Print exactly the lines from the one containing "This screenshot has height=300, width=566." through the last line of the records below, both included, and nothing else; omit any pictures.
** EXTRACTED DATA follows **
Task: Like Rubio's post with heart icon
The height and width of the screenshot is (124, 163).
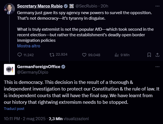Action: click(84, 55)
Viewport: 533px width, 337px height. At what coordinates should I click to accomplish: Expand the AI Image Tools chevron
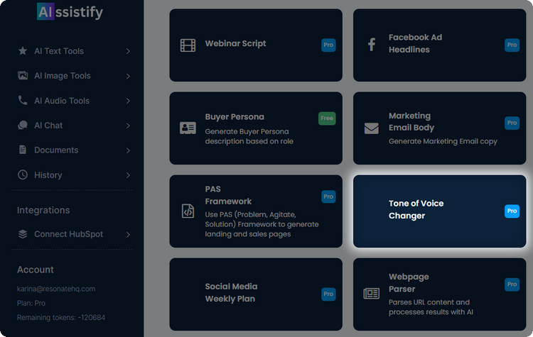pyautogui.click(x=128, y=76)
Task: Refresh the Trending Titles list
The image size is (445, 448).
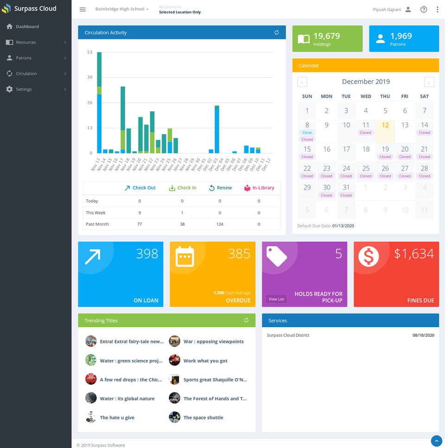Action: pos(246,320)

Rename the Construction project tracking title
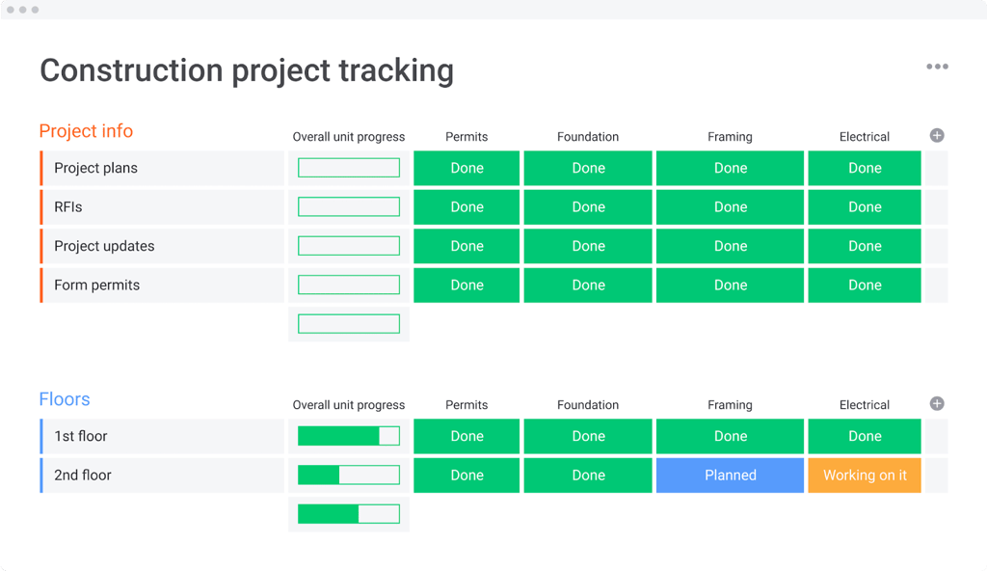(246, 69)
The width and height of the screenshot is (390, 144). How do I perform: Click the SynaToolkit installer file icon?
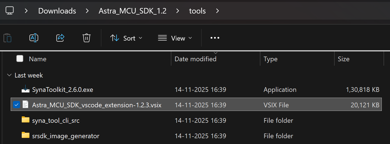pos(25,89)
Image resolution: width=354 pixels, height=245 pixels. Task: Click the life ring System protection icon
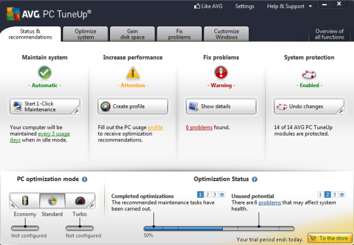[309, 74]
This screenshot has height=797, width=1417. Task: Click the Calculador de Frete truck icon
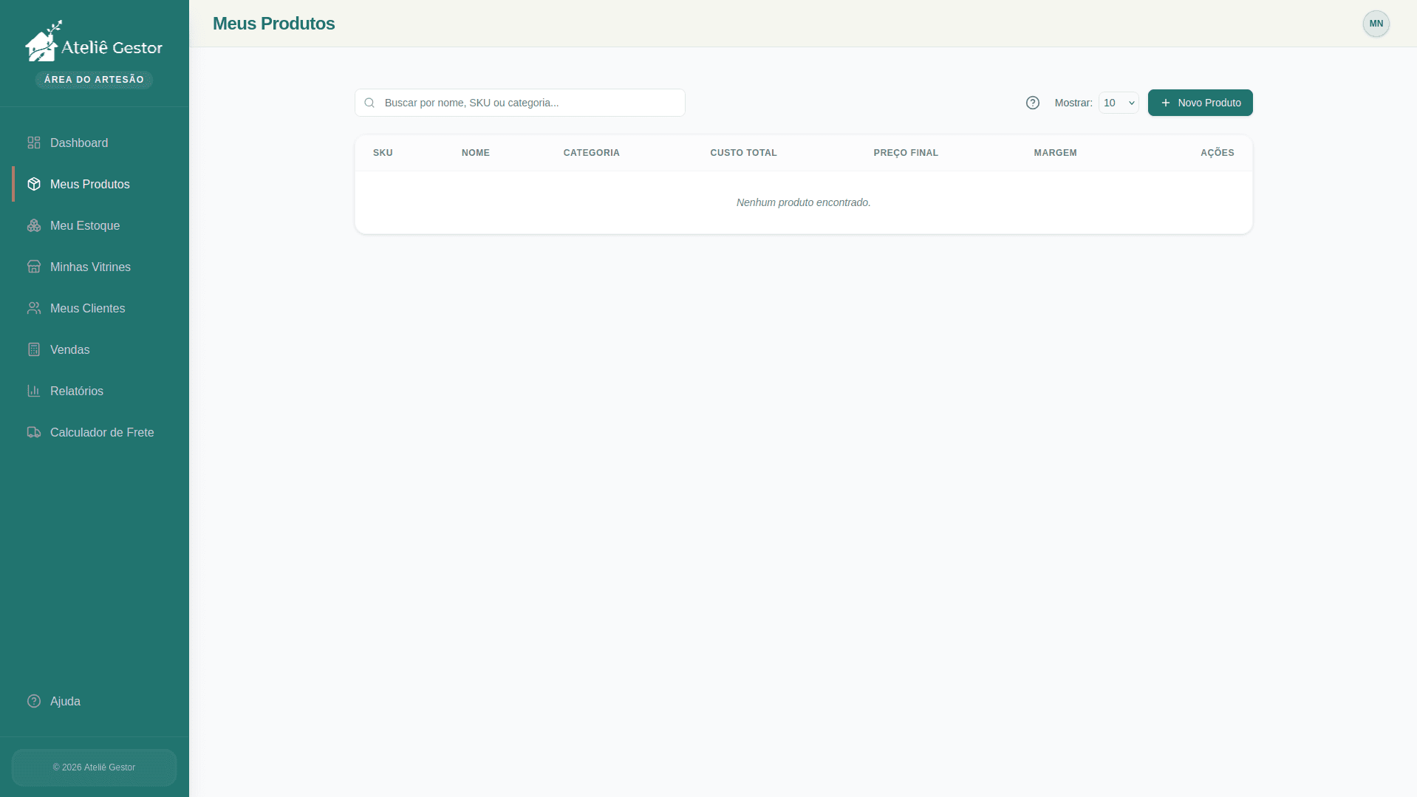tap(34, 432)
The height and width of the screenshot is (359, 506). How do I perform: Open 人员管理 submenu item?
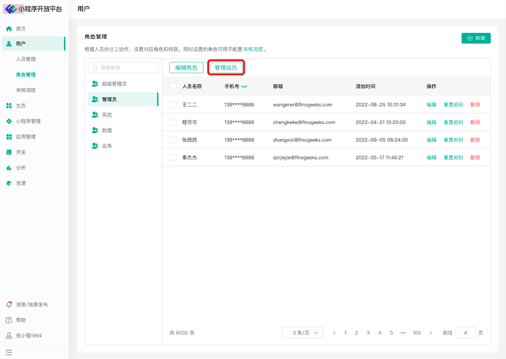point(26,59)
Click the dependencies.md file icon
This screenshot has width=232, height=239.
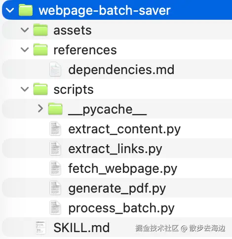tap(55, 69)
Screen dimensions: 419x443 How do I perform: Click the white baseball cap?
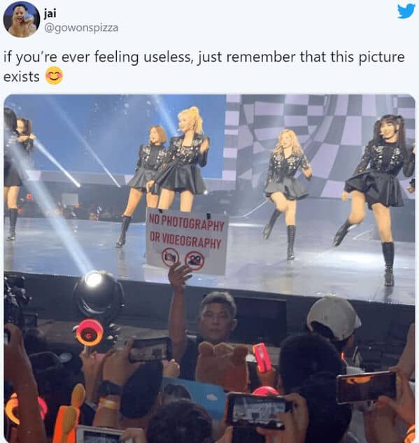click(334, 318)
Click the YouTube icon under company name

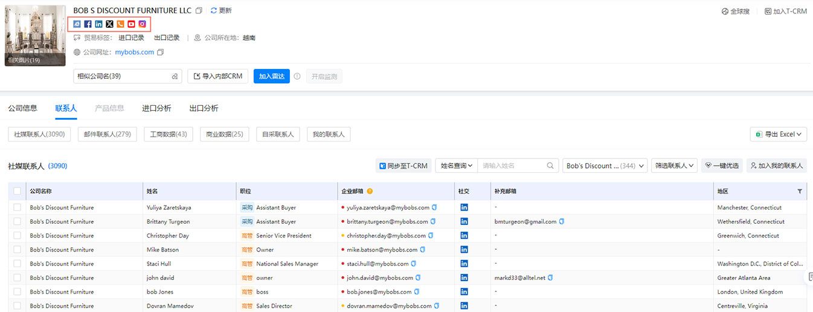(131, 24)
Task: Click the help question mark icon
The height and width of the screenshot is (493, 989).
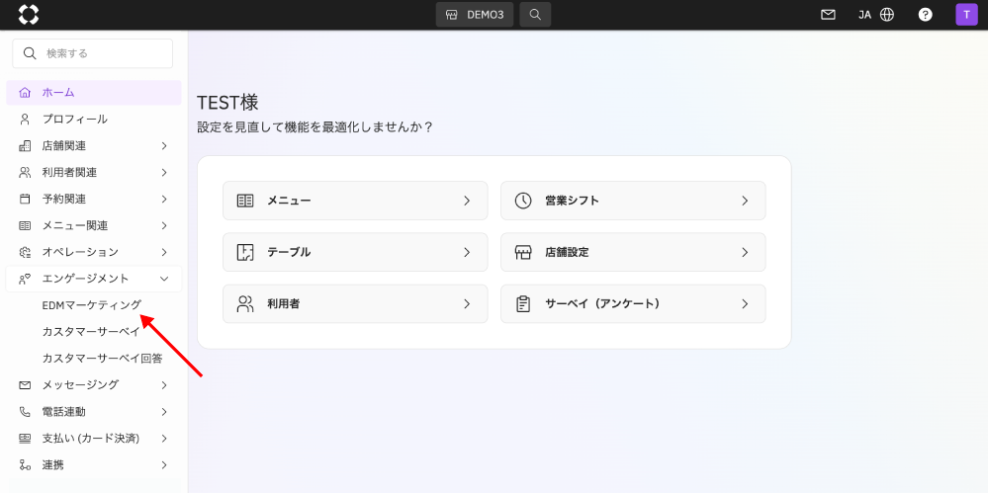Action: [x=925, y=15]
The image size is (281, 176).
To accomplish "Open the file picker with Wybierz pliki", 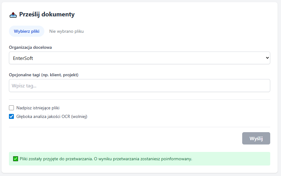I will pos(26,31).
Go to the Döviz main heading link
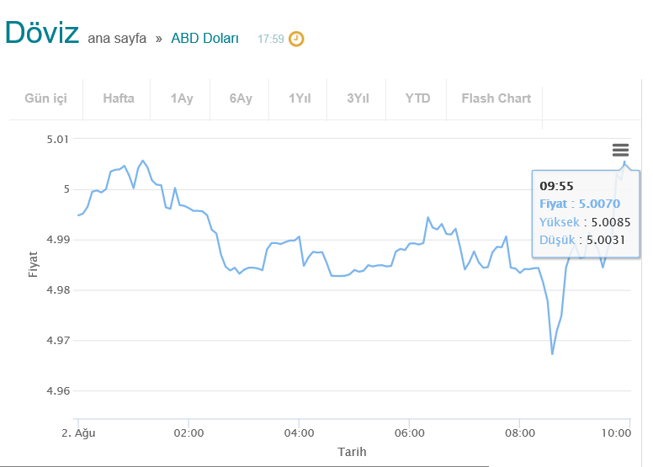This screenshot has height=467, width=653. 41,33
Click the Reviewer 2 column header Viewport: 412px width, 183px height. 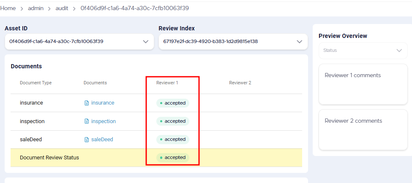coord(240,83)
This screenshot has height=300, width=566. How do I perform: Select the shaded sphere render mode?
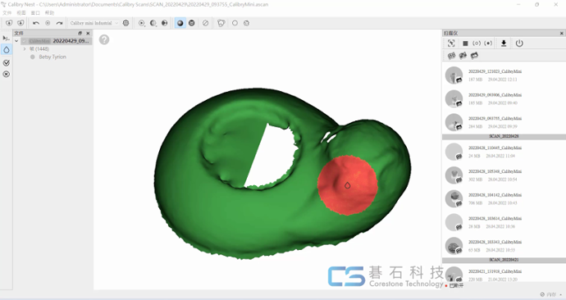click(180, 23)
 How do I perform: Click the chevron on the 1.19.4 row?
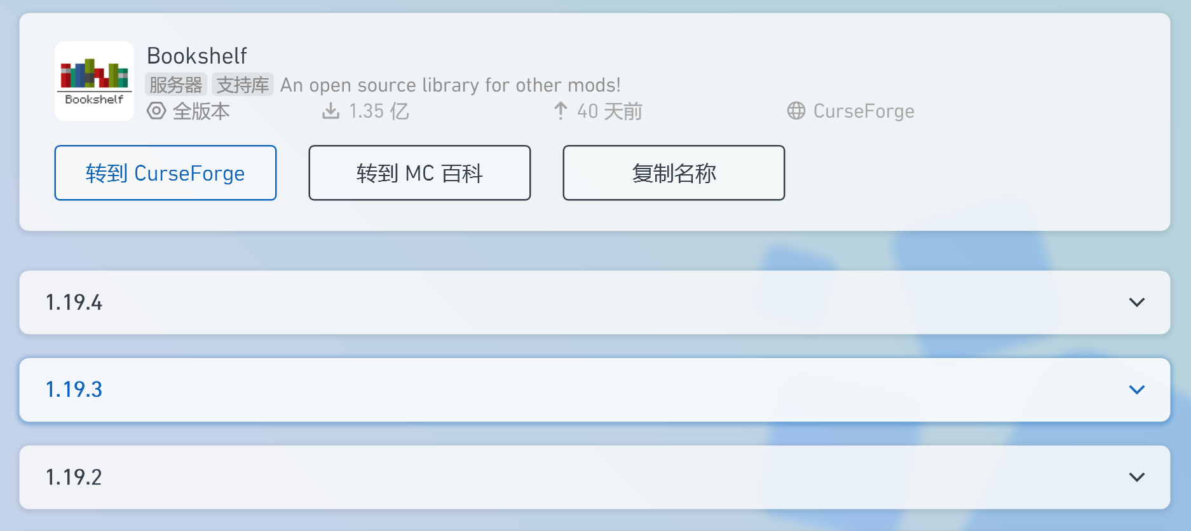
** End of EXTRACTED DATA **
▶ _RESULT OF THIS TASK_:
This screenshot has height=300, width=566. How do I perform: Select the shaded sphere render mode?
click(180, 23)
 How do I perform: Click the chevron on the 1.19.4 row?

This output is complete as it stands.